In the first round, Shippen was paired with Charles Blair Macdonald, one of the greatest characters the game has ever known. In 1894 he had finished second in tournaments at Newport Country Club and St. Andrew’s Golf Club, both claiming to be the “national championship.” Unhappy with the way the tournaments had been conducted, he fumed and complained so severely that both were declared unofficial. That led to a meeting of delegates from the Chicago Golf Club, Shinnecock Hills, St. Andrew’s, The Country Club and Newport Country Club, out of which came the formation of the United States Golf Association. Macdonald was named vice president. When the first U.S. Amateur Championship was held at Newport in 1895, he won.

At Shinnecock, Shippen played a solid first round, posting a score of 78, two strokes off the lead and tied with four others for second place.
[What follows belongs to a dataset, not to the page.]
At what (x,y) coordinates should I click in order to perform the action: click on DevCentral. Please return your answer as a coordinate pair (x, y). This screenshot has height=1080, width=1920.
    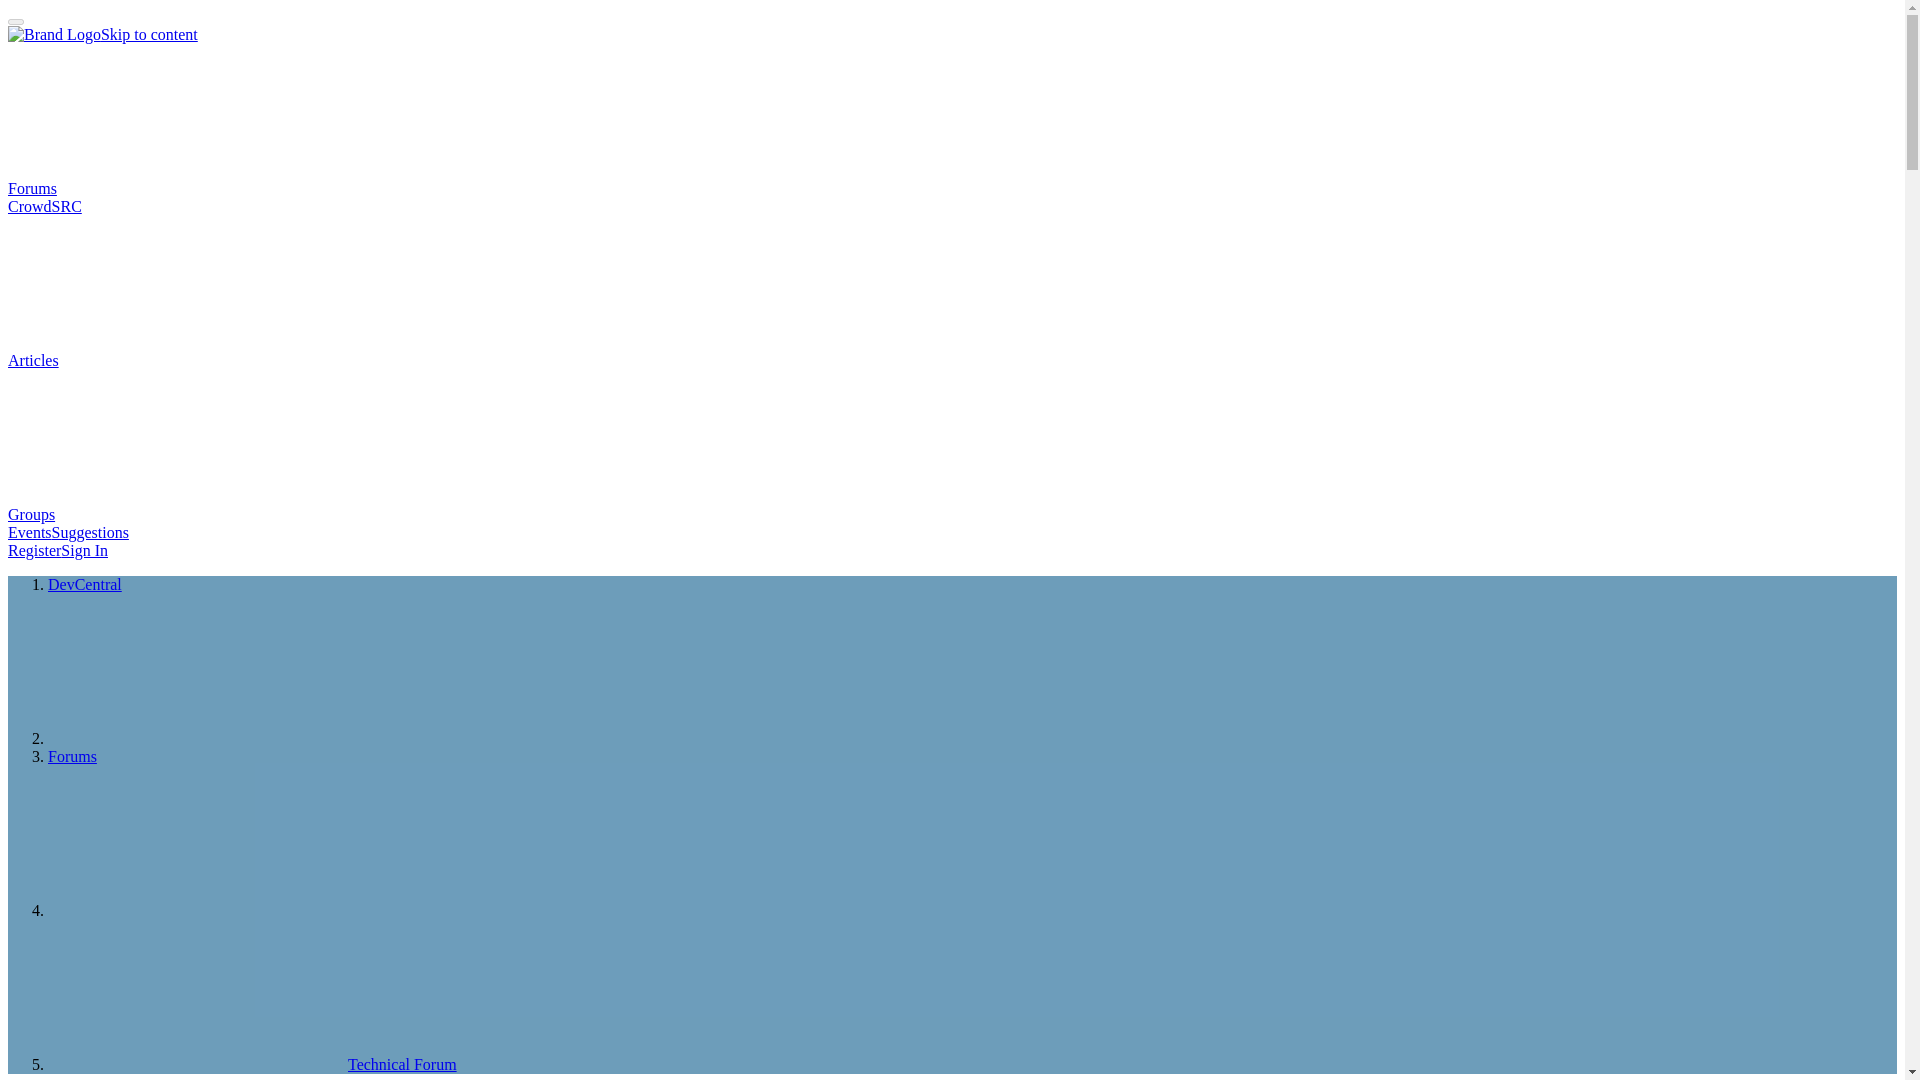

Macdonald shot an 83 and was so enraged at his performance he refused to play in the second round (the competition was 36 holes in those days). However, he was very impressed with Shippen, and walked the course and kept score for him in the afternoon.
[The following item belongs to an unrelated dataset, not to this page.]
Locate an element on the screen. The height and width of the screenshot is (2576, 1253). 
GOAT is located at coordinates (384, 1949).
Shippen was cruising along nicely in the final round, making the turn with a legitimate shot at winning, until he reached the the par-4 13th hole. “It was a little, simple hole,” he said in an interview with Tuesday Magazine many years later. Shippen knew that his drive had to be played to the right side of the fairway to give the best angle for the approach shot. However, he overcompensated, and his drive landed on a sandy dirt road that ran adjacent to the hole. In the days before a sand wedge, Shippen could not extract the ball from the sandy trail and after playing shot after shot down the road, he finally posted a devastating score of 11.
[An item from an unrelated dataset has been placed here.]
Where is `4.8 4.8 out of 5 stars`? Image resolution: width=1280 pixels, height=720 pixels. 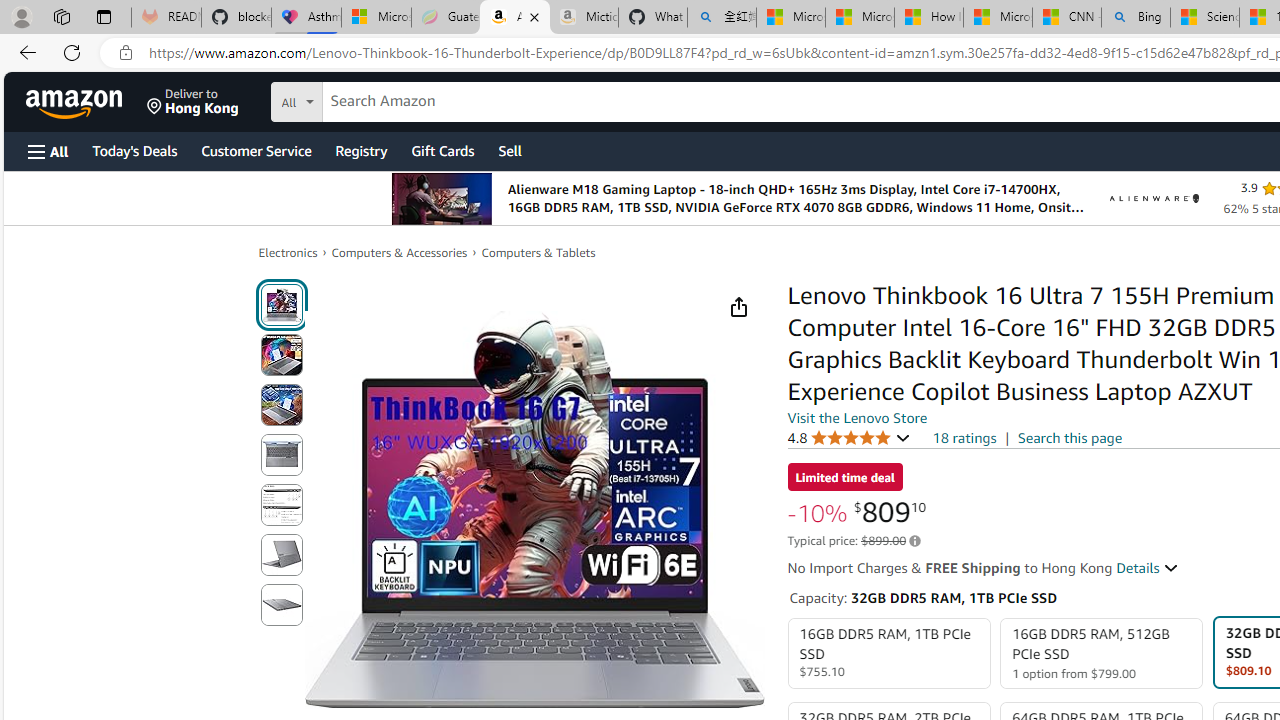
4.8 4.8 out of 5 stars is located at coordinates (849, 437).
Had Shippen merely made par on the hole, he would have tied eventual winner James Foulis, forcing a playoff. “You know, I’ve wished a hundred times I could have played that little par-4 again,” he said in the same interview. “It sure would have been something to win that day.”

Shippen’s final score was 81, good for a fifth-place tie and $25.

Two years later, Shippen’s father completed his tenure as pastor on the Shinnecock reservation and he moved his family back to Washington, D. C. John, now 18, stayed on, however, continuing his career as a golf professional. He wound up working at a number of golf clubs over the years, eventually settling at the Shady Rest Golf Course in New Jersey in 1924, a position he would hold until his retirement in 1960. In the interview with Tuesday Magazine, Shippen wondered aloud if he had made the right decision to forgo a more formal education by going into golf fulltime. “I wonder until I look out the window and see that golf course,” he said. “Then I realize how much enjoyment I’ve gotten out of the game, and I don’t wonder anymore.”

Shippen would compete in four more U.S. Opens, in 1899, 1900, 1902 and 1913, with his best finish being a fifth place in 1902. His last Open, in 1913 at The Country Club, was distinctive because it was won by Francis Ouimet, a former caddie who had to overcome restrictions of social status to triumph.

After 1913, the next time an African American would play in a U.S. Open would be Ted Rhodes in 1948.

John Shippen died in 1968 at the age of 88.